National Taiwan University (NTU) president Yang Pan-chyr (楊泮池) yesterday said he would resign after his term expires in June, because he does not want allegations of academic misconduct to continue be directed at the university in the wake of suspected breaches of academic integrity involving him and former NTU professor Kuo Min-liang (郭明良).
“I am the coauthor of some of the research papers being investigated, but I did not breach academic ethics and I was unaware of the issues in [Kuo’s] laboratory,” Yang said, referring to four potentially problematic papers he cowrote with Kuo’s research team between 2004 and 2006.
The school late last month dismissed Kuo and professor of dentistry Chang Cheng-chi (張正琪) over the matter.
Yang said at an internal university meeting that even though an independent investigation committee convened by the university had proven his innocence, as head of the university he must make his position on the incident known.
The allegations represented a setback for the university and revealed many shortcomings, Yang said, but added that he believes the institution can overcome the issues through introspection and continue to contribute to society.
Some academics have allowed the incident to degenerate into mudslinging by making unfounded accusations, Yang said.
A handful of individuals have been manipulating the media because of their personal preferences, he said.
“The university is a valuable Taiwanese asset. I hope to see more, but this cannot be achieved through compromising others’ achievements,” he said.
“To protect the school from criticism and restore harmony in the university system, I will tender my resignation after my term ends in June,” he said.
“I cannot bear to see NTU continue to take blows in the wake of this incident,” Yang said.
His resignation can only take effect if it is approved by participants at the meeting, he said, adding that the decision was not meant to “assume administrative responsibility,” but to defend the university.

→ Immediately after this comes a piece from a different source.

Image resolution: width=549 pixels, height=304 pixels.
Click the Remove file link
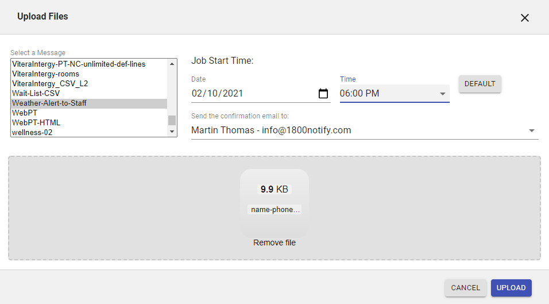[x=275, y=243]
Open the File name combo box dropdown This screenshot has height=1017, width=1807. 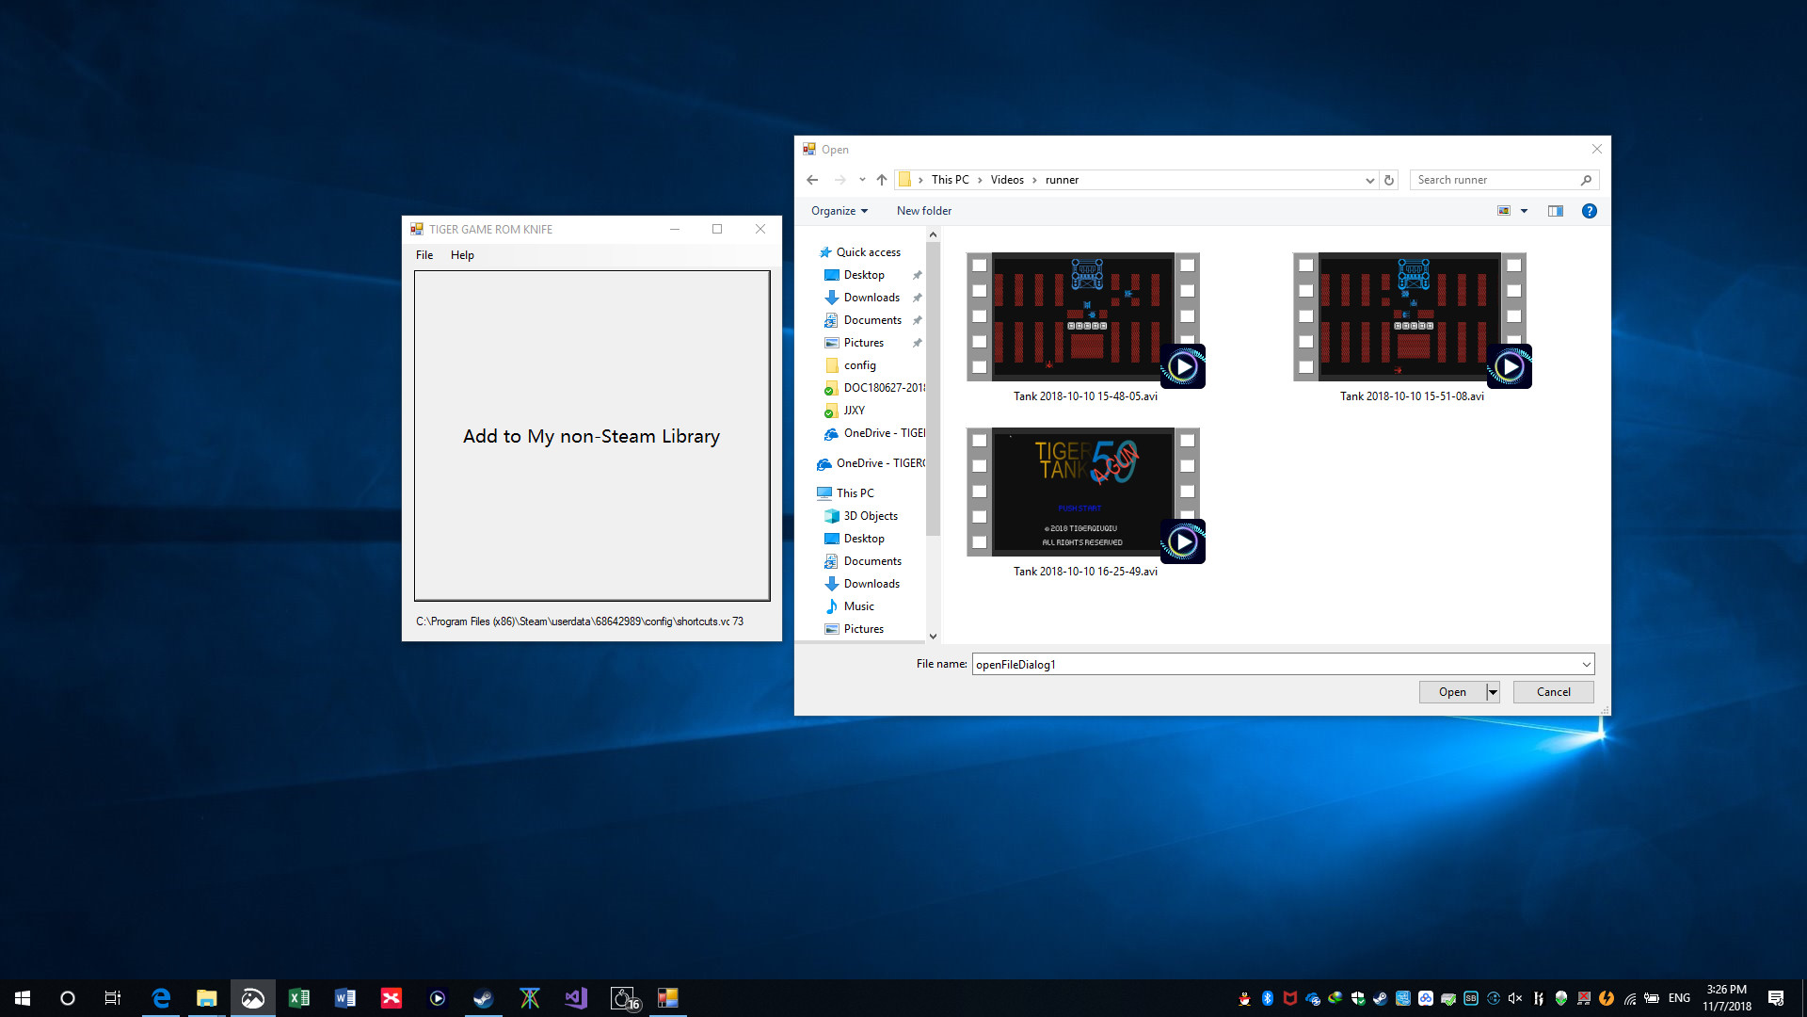pos(1585,664)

Meanwhile, in response to Chang’s accusation that NTU vice president Kuo Te-wei (郭大維) and four top university officials on Nov. 11 last year, formed a conclave, Kuo presented his passport, showing that he was in Mexico at the time, as evidence that he had not attended the alleged meeting.
Chang on Tuesday submitted an audio recording that she said contained information at the alleged meeting, during which Yang urged Kuo Min-liang to resign on the condition that he would find him a job at a pharmaceutical firm and that he and Chang “shut up” about the alleged academic scandal.
The recording is being investigated by the Ministry of Education and Ministry of Science and Technology.